Bacaan Pilihan =

• • • •

Bak film koboi, baru saja terjadi di RM Cafe, Cengkareng, Jakarta Barat, satu pelaku menewaskan tiga korban dan satu luka berat. Para korban adalah anggota TNI AD (S), FSM sebagai waiters RM Cafe, dan M bekerja sebagai kasir kafe, sedangkan satu korban luka, H, adalah Manajer RM Cafe.

Sedangkan pelakunya yang telah ditetapkan sebagai tersangka adalahBripka CS. Dia bertugas di Polsek Kalideres yang berada di bawah hukum Polres Jakarta Barat. Lepas dari kasus penembakan itu sendiri, ada sejumlah kejanggalan di seputar kejadian Kamis (25/2) dini hari tersebut.

Salah satunya adalah RM Café itu sendiri yang ternyata sangat membandel. Betapa tidak, kafe ini sudah dua kali dikenai sanksi karena melanggar protokol kesehatan. Restoran harus tutup pukul 20.00, ini masih buka sampai 04.00

"Cafe RM sudah dua kali kita tindak karena melanggar protokol kesehatan," kata Kasatpol PP Jakarta Barat, Tamo Sijabat. Kafe ditutup 1 x 24 jam. Karena pengelola membandel, ditindak lagi. Dia ditutup dan didenda lima juta rupiah.

Namun, sanksi-sanksi tersebut ternyata tidak membuat jera pengelola dan ada semacam melecehkan karena terus buka hingga pagi. Nyatanya masih buka hingga pukul 04.00. Rasanya perlu diberi sanksi lebih berat, misalnya, ditutup dalam waktu lama atau selamanya, guna memberi efek jera kepada pebisnis lain.

• • • •

Materi yang Diberikan =
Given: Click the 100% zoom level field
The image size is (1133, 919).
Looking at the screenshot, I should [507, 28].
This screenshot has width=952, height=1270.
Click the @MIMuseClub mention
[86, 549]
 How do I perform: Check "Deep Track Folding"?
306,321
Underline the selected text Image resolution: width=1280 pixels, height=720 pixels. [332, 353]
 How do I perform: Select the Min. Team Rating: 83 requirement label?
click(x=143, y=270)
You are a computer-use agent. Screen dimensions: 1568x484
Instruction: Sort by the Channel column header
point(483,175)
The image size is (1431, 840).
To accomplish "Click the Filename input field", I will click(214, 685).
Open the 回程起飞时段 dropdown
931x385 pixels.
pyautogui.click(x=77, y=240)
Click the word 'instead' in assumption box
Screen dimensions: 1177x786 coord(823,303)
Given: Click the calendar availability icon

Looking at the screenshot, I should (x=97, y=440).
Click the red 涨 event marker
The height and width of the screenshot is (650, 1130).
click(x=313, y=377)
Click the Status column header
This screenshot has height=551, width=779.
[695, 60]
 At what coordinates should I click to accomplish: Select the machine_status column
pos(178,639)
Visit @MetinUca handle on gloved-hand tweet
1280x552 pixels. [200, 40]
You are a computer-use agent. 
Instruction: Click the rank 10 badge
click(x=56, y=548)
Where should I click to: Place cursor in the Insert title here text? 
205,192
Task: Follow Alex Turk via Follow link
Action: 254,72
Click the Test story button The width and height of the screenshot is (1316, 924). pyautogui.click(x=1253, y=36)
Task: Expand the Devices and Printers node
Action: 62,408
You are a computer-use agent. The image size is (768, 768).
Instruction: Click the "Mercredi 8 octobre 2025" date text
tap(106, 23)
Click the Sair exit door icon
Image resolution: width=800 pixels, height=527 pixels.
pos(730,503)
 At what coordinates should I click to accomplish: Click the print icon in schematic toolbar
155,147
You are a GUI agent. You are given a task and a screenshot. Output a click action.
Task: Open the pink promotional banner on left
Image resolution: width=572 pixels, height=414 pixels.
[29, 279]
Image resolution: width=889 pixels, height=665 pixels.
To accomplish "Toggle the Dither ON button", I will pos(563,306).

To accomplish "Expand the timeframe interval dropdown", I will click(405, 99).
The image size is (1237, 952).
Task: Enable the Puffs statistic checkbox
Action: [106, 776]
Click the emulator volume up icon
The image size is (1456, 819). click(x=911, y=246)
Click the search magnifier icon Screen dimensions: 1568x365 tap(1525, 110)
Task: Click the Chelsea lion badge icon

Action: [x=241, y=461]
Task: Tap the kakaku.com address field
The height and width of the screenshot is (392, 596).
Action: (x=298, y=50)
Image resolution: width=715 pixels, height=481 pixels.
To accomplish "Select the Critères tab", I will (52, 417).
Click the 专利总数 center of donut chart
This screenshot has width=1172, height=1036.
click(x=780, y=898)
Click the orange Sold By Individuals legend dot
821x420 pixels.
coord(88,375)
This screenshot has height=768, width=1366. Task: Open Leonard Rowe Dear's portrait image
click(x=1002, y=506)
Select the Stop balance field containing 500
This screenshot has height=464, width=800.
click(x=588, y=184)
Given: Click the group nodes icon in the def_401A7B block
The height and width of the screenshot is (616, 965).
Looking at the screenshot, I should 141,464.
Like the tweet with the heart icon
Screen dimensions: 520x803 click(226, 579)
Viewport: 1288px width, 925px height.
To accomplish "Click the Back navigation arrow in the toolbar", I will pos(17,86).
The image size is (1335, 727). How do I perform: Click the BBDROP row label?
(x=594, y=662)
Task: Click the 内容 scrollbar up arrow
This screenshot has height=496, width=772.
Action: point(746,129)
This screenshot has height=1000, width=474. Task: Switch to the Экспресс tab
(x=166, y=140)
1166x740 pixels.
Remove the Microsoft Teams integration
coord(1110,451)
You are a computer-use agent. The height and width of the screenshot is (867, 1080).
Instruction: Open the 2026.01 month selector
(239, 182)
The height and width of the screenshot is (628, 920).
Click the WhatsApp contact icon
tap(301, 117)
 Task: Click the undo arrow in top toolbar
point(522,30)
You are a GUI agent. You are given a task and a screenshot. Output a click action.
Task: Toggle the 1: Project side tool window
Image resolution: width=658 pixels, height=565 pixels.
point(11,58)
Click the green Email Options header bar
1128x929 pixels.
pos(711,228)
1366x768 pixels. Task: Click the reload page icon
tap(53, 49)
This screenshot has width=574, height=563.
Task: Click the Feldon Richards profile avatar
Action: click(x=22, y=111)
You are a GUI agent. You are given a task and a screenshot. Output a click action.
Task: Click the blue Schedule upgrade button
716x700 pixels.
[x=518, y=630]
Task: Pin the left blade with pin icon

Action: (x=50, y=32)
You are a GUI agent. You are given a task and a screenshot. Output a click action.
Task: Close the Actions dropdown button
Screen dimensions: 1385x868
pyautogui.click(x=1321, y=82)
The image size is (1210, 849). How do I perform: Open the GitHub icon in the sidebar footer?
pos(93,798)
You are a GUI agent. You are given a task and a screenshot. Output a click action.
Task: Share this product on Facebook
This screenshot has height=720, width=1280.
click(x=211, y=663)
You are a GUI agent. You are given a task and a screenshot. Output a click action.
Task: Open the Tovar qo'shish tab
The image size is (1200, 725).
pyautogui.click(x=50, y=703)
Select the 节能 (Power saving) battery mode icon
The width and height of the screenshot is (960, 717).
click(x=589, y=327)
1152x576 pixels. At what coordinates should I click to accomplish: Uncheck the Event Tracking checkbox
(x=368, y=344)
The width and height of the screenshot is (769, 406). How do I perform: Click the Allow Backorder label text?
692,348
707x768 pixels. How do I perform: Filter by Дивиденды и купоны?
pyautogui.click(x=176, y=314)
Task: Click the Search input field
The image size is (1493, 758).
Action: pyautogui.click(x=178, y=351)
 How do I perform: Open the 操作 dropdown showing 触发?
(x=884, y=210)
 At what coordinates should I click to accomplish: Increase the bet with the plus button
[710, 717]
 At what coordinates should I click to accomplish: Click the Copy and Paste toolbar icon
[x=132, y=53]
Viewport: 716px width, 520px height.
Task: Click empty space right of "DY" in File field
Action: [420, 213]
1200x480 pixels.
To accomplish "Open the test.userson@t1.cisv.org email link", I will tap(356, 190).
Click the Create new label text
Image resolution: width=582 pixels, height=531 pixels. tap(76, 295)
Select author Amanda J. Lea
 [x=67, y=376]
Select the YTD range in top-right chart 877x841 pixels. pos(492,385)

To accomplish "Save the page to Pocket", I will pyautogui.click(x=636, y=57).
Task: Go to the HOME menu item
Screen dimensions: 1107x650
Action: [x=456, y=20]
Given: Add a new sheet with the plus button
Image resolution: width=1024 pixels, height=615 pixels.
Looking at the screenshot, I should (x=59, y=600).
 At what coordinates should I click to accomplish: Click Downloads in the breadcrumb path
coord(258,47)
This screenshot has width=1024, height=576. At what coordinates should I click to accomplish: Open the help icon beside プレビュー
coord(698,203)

• • • •

Kegiatan 1 =
Tulis ulang bagian bacaan tentang penembakan di RM Cafe antara "Salah satunya adalah" dan "lima juta rupiah.", termasuk kedua bagian tersebut.
Kegiatan 2 =
Teruskan bacaan tentang penembakan di RM Cafe dengan menulis bagian berikutnya, dimulai setelah kalimat terakhirnya.

Lembar Jawaban 1 =
Salah satunya adalah RM Café itu sendiri yang ternyata sangat membandel. Betapa tidak, kafe ini sudah dua kali dikenai sanksi karena melanggar protokol kesehatan. Restoran harus tutup pukul 20.00, ini masih buka sampai 04.00

"Cafe RM sudah dua kali kita tindak karena melanggar protokol kesehatan," kata Kasatpol PP Jakarta Barat, Tamo Sijabat. Kafe ditutup 1 x 24 jam. Karena pengelola membandel, ditindak lagi. Dia ditutup dan didenda lima juta rupiah.

Lembar Jawaban 2 =
Sebab, ini jelas-jelas melawan hukum dan memperlihatkan tidak peduli kerja keras pemerintah memerangi Covid-19. Pengabaian protokol kesehatan dan membandel sudah menjadi bukti kuat untuk tindakan sanksi yang lebih menjerakan tadi.

Kejanggalan lain, mengapa ada anggota TNI aktif menjadi petugas keamanan di sebuah kafe? Apakah langkah ini dibenarkan dalam aturan, inisiatif sendiri, atau penugasan atasan? Ini juga perlu diperjelas agar tidak terjadi di tempat lain, kalau memang tidak prosedural.

Selaku anggota TNI AD, seharusnya S mengingatkan pengelola untuk tutup pukul 20.00. Anggota TNI AD jelas mengetahui pemberlakukan pembatasan kegiatan mikro. Dia juga salah karena malah menjadi petugas keamanan, bukan mengingatkan untuk menutup pada sore hari.

Kemudian, mengapa Bripka CS minum-minum sampai begitu mahal? Apa yang diminum? Biaya minum sampai 3,3 juta rupiah lebih jelas terlalu mahal untuk jabatan seorang Bripka. Banyak menduga, CS itu mabuk. Jelas amat berbahaya seorang (petugas) mabuk membawa senjata. Mabuk tak mampu mengontrol diri. Maka terjadilah penembakan tersebut.

Ini menjadi pekerjaan Polri agar melarang seluruh anggota mabuk-mabuk alias minum-minuman keras. Jika kasus Bripka CS tidak dijadikan pelajaran, maka akan ada polisi-polisi di masa depan juga menembak orang dalam keadaan mabuk.

Di tengah kondisi pandemi, semestinya semua mengerem diri. RM Café sudah jelas tidak mampu mengendalikan diri, terbukti buka sampai dini hari, walau sudah diberi sanksi-sanksi karena melanggar.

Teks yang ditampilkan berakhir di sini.